**ACTIVITY**
Read the data below line by line and state how many lines hold "info". Nothing else belongs in the answer.

[Collected data]
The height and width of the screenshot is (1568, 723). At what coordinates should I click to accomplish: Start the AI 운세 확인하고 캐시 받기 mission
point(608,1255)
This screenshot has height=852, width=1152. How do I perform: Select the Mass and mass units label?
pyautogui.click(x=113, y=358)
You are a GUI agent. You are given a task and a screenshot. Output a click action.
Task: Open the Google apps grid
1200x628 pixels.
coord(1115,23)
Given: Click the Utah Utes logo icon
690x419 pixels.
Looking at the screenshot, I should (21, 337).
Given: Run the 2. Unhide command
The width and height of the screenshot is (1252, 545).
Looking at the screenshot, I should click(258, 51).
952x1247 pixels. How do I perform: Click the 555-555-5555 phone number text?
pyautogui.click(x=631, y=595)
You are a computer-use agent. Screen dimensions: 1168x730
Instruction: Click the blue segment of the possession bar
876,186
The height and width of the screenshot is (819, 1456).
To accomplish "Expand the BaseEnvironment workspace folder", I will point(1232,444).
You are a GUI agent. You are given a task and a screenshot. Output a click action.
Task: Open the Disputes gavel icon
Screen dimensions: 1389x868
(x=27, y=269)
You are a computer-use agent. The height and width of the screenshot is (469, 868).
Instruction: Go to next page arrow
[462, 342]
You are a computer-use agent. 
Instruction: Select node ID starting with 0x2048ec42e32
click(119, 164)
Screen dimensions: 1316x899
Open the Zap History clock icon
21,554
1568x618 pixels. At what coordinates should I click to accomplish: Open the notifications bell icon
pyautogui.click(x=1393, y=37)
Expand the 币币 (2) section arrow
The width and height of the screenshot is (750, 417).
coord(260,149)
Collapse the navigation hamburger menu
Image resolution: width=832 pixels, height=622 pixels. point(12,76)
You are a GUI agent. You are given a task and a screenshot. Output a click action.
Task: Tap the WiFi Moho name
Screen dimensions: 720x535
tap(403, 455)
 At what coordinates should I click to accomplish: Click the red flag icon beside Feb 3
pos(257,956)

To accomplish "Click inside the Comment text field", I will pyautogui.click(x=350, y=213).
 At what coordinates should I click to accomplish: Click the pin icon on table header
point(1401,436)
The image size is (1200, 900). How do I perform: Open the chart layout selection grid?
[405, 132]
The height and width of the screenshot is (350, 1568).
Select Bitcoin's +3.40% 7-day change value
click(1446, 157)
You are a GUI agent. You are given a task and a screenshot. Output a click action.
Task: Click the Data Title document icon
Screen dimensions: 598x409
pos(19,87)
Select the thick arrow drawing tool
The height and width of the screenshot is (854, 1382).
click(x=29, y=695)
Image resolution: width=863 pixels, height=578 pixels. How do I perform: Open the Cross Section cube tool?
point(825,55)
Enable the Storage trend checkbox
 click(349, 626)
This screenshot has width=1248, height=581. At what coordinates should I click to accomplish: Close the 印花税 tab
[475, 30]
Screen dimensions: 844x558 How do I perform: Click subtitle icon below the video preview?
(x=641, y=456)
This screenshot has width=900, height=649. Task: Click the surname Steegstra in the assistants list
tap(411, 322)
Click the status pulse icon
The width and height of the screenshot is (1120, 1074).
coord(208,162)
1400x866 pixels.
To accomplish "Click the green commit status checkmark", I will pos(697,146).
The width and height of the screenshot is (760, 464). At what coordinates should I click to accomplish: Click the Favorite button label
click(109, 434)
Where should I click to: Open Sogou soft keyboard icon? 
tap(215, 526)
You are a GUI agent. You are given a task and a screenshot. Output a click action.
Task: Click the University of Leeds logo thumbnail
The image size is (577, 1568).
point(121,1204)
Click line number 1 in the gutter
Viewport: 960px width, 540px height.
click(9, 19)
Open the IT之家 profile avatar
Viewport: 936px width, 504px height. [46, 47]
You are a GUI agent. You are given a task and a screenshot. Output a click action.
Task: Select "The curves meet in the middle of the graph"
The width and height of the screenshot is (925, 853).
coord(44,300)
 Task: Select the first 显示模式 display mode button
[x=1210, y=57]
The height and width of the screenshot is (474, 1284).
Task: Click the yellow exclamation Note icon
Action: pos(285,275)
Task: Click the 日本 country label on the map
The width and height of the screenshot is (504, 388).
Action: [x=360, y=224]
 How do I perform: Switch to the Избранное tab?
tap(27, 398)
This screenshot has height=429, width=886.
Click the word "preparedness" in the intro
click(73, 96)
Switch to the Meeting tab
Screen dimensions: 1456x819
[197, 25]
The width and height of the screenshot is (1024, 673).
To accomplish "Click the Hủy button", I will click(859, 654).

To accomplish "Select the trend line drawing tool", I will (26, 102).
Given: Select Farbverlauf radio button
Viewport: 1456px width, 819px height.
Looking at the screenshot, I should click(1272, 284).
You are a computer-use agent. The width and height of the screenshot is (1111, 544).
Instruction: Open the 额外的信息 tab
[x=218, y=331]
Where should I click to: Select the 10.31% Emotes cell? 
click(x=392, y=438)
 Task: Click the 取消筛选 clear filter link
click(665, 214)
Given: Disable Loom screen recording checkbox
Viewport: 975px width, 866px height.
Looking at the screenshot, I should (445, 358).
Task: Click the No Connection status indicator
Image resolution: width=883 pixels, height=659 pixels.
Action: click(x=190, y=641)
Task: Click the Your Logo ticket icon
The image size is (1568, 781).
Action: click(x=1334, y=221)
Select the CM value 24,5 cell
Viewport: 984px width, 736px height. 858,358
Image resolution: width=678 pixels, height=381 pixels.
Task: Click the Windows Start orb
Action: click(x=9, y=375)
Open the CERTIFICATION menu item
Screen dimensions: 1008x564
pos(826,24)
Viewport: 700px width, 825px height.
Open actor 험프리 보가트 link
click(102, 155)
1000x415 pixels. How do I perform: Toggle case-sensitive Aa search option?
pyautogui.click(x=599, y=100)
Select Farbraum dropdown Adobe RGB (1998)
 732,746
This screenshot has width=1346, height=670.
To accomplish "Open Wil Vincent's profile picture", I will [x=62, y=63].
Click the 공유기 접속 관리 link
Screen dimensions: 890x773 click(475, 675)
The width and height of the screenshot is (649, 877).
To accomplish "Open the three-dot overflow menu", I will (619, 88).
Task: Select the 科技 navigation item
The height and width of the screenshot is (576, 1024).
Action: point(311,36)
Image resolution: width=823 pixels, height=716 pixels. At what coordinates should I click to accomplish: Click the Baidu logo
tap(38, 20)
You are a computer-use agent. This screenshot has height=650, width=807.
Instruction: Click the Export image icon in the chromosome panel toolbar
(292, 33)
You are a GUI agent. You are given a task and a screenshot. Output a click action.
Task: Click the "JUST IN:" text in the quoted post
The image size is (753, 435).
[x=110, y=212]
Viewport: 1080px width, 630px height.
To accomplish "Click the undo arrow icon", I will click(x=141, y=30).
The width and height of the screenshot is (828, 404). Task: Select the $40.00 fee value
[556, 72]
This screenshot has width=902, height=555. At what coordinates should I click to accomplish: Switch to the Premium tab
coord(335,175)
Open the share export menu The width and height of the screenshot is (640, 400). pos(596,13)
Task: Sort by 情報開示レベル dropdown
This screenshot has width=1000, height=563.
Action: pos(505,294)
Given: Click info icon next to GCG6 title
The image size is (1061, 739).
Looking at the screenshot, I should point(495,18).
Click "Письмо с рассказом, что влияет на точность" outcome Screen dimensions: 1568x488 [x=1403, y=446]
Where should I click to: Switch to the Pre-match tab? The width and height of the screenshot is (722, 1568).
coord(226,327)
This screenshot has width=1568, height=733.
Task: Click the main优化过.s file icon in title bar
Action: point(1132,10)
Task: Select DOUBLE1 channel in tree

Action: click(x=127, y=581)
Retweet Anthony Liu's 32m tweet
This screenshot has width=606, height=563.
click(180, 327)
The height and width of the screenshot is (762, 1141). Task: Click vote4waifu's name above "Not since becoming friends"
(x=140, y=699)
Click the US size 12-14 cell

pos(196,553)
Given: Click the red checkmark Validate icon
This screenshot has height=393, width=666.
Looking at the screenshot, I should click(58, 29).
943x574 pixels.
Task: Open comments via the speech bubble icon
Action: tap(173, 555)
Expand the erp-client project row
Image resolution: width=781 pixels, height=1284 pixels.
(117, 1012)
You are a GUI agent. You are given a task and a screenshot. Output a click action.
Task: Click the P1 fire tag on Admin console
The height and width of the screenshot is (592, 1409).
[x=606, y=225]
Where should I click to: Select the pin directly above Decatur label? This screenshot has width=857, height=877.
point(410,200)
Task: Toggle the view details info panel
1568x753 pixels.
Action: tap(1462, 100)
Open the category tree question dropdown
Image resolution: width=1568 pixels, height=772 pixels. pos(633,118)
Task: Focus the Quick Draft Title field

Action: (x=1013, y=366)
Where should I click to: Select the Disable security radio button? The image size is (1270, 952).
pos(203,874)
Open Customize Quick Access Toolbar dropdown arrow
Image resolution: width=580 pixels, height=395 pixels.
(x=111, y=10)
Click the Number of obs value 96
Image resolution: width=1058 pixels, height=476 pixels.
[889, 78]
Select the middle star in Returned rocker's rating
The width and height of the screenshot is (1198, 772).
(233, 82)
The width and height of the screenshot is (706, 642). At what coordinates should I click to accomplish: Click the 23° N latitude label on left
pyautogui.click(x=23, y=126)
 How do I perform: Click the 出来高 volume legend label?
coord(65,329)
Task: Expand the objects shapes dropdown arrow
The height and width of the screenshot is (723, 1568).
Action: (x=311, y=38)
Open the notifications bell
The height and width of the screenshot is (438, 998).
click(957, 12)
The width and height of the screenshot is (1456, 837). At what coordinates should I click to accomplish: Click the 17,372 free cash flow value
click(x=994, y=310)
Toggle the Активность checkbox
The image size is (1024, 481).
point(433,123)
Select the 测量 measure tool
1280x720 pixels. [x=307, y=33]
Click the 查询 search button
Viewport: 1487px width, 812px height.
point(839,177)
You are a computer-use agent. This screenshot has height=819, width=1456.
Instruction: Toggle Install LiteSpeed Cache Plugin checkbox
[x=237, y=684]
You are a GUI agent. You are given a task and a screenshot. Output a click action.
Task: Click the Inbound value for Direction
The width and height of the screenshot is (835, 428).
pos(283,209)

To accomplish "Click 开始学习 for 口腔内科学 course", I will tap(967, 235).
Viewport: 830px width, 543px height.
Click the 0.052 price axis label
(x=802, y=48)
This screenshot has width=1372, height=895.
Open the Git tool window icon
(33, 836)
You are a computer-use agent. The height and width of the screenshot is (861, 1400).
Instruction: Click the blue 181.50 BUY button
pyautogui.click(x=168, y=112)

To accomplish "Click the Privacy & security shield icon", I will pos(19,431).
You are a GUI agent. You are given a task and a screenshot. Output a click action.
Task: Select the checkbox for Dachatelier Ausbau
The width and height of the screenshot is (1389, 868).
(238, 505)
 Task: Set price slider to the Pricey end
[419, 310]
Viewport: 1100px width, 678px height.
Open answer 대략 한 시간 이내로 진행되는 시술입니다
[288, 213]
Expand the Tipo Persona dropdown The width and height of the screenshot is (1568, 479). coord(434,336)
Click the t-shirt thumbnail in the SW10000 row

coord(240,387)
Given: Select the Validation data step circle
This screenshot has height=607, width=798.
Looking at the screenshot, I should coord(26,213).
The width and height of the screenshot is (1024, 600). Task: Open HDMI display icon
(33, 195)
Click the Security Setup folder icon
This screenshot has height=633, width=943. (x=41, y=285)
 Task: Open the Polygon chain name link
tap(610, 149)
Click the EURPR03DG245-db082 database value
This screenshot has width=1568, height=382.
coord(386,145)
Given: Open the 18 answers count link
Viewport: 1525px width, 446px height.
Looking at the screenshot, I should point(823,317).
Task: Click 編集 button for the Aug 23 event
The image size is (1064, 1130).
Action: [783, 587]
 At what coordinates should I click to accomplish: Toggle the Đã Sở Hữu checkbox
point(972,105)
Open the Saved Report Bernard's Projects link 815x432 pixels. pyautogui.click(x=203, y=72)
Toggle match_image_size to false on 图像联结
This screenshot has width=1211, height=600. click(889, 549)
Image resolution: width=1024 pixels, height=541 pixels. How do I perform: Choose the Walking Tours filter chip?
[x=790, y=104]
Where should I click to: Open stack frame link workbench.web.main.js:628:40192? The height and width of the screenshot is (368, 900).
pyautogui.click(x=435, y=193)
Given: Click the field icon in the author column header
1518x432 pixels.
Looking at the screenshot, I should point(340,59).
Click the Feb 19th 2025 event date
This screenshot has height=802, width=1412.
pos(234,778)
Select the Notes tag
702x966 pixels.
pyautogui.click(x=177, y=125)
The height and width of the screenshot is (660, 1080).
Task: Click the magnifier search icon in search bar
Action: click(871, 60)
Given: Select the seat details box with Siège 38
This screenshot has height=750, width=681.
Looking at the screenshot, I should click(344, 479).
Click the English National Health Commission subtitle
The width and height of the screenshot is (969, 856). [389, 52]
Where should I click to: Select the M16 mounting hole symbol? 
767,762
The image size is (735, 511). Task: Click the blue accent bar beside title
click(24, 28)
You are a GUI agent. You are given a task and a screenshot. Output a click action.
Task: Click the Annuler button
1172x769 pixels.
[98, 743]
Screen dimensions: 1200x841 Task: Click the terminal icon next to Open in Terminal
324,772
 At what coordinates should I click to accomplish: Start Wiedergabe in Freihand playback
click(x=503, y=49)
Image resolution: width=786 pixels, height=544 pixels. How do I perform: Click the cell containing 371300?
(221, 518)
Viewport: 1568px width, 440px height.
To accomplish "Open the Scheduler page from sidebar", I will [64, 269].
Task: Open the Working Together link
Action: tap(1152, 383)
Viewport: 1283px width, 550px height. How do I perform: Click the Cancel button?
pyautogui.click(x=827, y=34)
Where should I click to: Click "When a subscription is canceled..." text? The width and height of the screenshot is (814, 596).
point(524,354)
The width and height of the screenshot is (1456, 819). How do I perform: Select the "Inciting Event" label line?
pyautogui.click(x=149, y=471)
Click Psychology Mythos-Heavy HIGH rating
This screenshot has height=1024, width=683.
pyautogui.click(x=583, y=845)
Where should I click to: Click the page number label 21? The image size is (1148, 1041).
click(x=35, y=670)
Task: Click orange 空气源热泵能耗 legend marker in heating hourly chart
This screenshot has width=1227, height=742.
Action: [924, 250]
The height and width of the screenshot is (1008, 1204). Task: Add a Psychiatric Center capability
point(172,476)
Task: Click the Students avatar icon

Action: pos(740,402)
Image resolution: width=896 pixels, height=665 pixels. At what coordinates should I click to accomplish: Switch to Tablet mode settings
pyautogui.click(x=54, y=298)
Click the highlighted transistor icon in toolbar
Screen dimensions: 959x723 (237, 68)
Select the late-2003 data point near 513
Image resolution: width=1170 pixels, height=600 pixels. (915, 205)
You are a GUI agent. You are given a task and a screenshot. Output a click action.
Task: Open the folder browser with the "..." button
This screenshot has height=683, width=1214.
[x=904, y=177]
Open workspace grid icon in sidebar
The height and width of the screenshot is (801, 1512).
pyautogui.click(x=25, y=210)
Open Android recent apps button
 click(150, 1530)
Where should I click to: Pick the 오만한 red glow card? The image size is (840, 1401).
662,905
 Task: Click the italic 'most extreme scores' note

**EXERCISE OUTPUT**
2